=== Records ===
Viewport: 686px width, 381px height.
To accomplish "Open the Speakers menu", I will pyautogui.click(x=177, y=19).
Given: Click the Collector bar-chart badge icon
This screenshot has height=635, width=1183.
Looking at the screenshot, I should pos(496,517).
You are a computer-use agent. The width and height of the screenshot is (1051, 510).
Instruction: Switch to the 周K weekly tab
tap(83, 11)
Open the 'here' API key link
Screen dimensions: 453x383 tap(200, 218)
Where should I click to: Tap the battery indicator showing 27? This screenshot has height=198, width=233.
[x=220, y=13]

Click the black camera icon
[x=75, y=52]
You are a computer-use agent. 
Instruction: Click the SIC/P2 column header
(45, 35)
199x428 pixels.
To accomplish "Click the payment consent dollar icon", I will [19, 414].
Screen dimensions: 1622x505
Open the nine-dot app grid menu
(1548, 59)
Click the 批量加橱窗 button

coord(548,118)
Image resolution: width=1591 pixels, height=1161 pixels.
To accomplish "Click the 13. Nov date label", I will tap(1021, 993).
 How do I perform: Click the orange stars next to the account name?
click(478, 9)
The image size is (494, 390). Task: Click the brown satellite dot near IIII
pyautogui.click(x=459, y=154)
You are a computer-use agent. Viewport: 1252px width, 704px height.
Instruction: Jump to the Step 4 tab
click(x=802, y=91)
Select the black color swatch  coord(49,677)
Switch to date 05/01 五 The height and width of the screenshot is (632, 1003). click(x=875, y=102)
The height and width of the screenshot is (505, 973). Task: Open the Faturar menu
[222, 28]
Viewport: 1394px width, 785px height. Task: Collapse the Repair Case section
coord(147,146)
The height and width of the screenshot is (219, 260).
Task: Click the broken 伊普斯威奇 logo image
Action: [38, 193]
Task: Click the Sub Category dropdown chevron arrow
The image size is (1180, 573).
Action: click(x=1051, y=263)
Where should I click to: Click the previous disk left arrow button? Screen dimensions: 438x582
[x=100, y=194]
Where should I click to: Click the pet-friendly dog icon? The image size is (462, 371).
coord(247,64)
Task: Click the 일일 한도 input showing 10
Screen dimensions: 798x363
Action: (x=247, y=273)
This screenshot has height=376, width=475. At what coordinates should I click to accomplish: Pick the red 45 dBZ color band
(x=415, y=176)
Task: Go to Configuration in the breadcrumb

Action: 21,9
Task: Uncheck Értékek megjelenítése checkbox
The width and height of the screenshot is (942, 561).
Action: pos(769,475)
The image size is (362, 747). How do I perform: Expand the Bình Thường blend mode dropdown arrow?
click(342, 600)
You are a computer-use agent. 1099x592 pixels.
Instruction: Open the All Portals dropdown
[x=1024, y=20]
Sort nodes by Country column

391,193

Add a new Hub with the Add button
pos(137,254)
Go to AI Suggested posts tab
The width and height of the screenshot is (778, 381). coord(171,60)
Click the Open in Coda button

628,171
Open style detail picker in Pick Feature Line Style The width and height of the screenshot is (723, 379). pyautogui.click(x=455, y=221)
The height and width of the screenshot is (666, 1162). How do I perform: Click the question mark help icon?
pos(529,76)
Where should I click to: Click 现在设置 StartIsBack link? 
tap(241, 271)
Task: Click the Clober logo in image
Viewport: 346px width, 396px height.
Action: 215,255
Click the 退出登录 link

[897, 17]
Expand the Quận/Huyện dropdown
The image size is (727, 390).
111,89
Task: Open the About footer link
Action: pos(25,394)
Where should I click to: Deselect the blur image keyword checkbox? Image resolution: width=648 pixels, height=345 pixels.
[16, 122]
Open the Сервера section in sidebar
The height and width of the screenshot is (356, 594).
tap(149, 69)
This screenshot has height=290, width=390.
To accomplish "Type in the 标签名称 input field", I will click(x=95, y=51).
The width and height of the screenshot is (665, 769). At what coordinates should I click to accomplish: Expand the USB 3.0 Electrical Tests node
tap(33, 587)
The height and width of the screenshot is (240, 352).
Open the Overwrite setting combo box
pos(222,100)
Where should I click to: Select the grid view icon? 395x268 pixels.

=== Directions for this task ===
Count the lines above in which the string "computer" occurs. Give that number and nothing else.

=== Written answer ===
4